The takeoff from Cape Canaveral, Florida is planned for 8:33 pm (0133 GMT Tuesday), marking SpaceX’s first launch since an explosion six months ago destroyed the rocket and its cargo destined for the International Space Station.

“If successful, this test would mark the first time in history an orbital rocket has successfully achieved a land landing,” SpaceX said in a statement.

The California-based company headed by Internet tycoon Elon Musk is striving to revolutionize the rocket industry, which currently loses many millions of dollars in jettisoned machinery and sophisticated rocket components after each launch.

Instead of discarding rocket parts as debris, SpaceX is trying to guide the rocket’s first stage back to Earth for an upright, controlled landing within 10 minutes after launch, so that it could be used again on a future mission.

Several attempts to land the Falcon 9’s first stage on a floating ocean platform have failed — with the rocket either colliding with the autonomous drone ship or tipping over.

But SpaceX has insisted that each attempt has helped engineers come closer to perfecting the technique.

A launch attempt Sunday night was postponed, Musk said, because Monday gave a 10 percent more favorable chance at a successful landing.

The stakes are high for SpaceX, which has a $1.6 billion contract with NASA to supply the astronauts living at the International Space Station over numerous back-and-forth trips with its Dragon cargo ship.

SpaceX is also competing with Boeing to build crew spaceships to ferry astronauts to low-Earth orbit as early as 2017, a capacity the United States has not had since the retirement of the space shuttle program in 2011.

In the interim, the world’s astronauts have paid Russia for rides aboard its Soyuz spacecraft.

A faulty strut was blamed for the June rocket explosion of the Falcon 9 about two minutes after launch, destroying hundreds of millions of dollars in cargo and equipment.

The company has taken steps to fix that problem and has also made the newest version of the Falcon 9 about 30 percent more powerful than previous iterations, Musk has said.

[DATA SEGMENT]
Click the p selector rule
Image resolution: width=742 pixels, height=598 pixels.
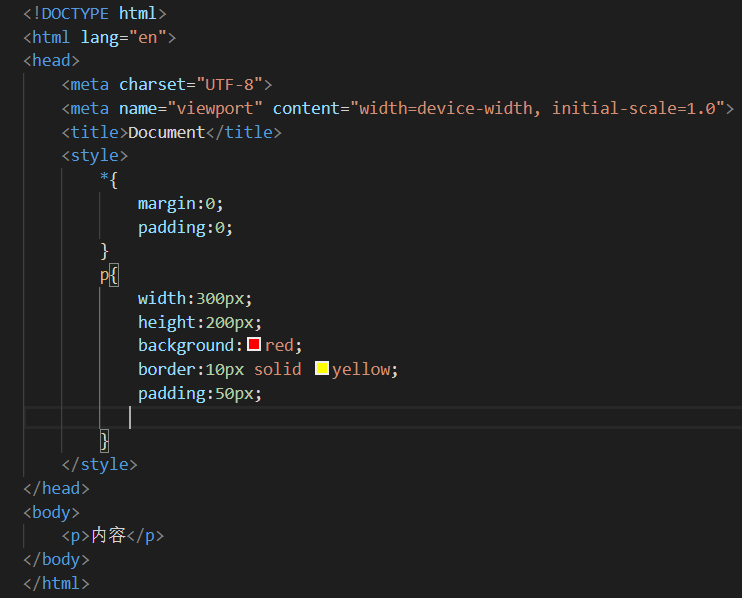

[TASKS AND EXERCISES]
**A)** Return the part of the SpaceX launch article between "A launch attempt" and "program in 2011.", inclusive, word for word.
**B)** According to the SpaceX launch article, what was blamed for the June explosion of the Falcon 9?
The lines play no part here.

[COMPLETED EXERCISE]
**A)**
A launch attempt Sunday night was postponed, Musk said, because Monday gave a 10 percent more favorable chance at a successful landing.

The stakes are high for SpaceX, which has a $1.6 billion contract with NASA to supply the astronauts living at the International Space Station over numerous back-and-forth trips with its Dragon cargo ship.

SpaceX is also competing with Boeing to build crew spaceships to ferry astronauts to low-Earth orbit as early as 2017, a capacity the United States has not had since the retirement of the space shuttle program in 2011.

**B)** A faulty strut.